Vanessa Montemurri, recipient of an undergraduate student research award from the Natural Sciences and Engineering Research Council (NSERC), assisted Dason by utilizing light to stimulate a subset of neurons associated with the foraging gene and identified a neural circuit for this nociceptive response.
“Optogenetics is a way of activating neurons with light,” says Montemurri. “You can transgenically express light-activated ion channels in neurons and then depolarize these neurons by flashing light to activate these channels. This allows you to make a neuron fire in response to light. It’s a way for us to be able to turn on and turn off a neural circuit.”
When the nociceptive neural circuit was activated during different times in the Drosophila larvae’s development, their rolling response was affected. This suggests that prior experiences in development can affect nociceptive sensitivity.

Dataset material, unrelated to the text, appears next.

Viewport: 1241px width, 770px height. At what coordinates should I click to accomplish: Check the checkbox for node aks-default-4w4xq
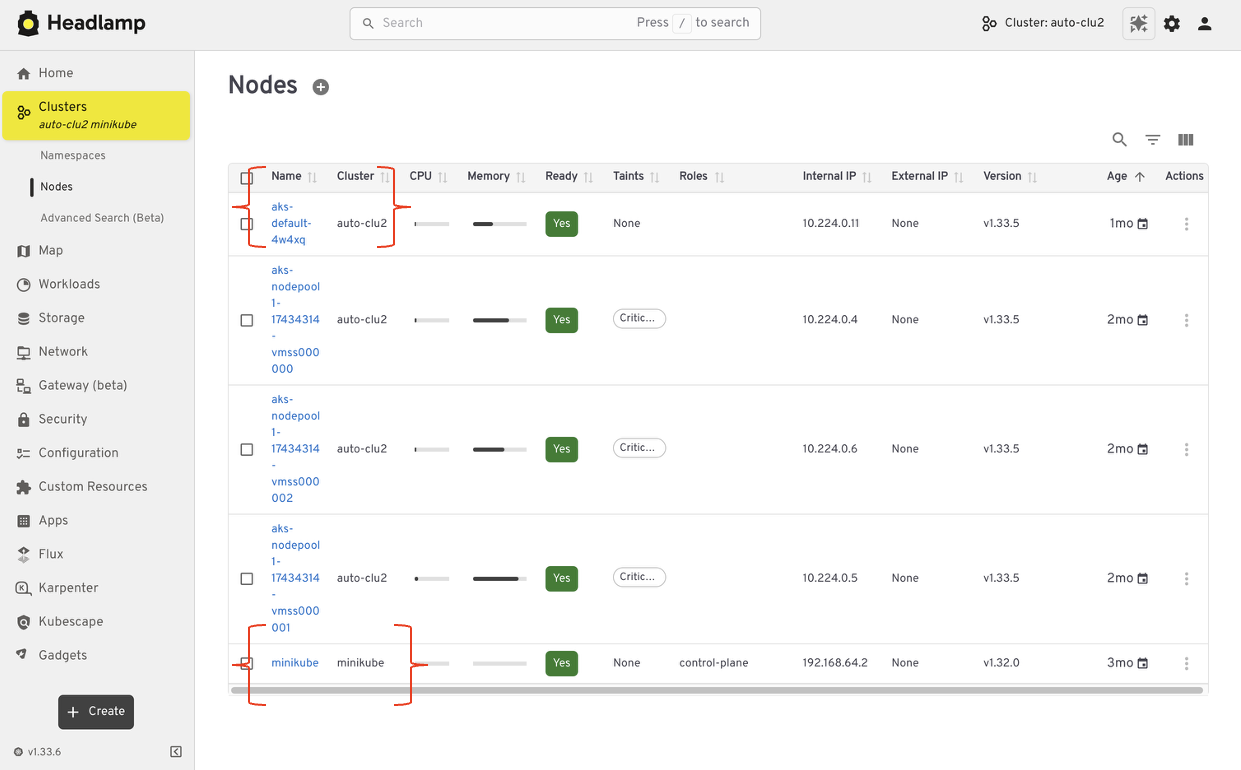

“Our next step is to identify additional genes involved in nociception.” says Dason. “These findings will expand our knowledge of the underlying mechanisms of nociception and identify new molecules that can potentially be targeted in treating pain.”
Their collaborative publication, “Drosophila melanogaster foraging regulates a nociceptive-like escape behavior through a developmentally plastic sensory circuit,” can be read online at the Proceedings of the National Academy of Sciences of the United States of America.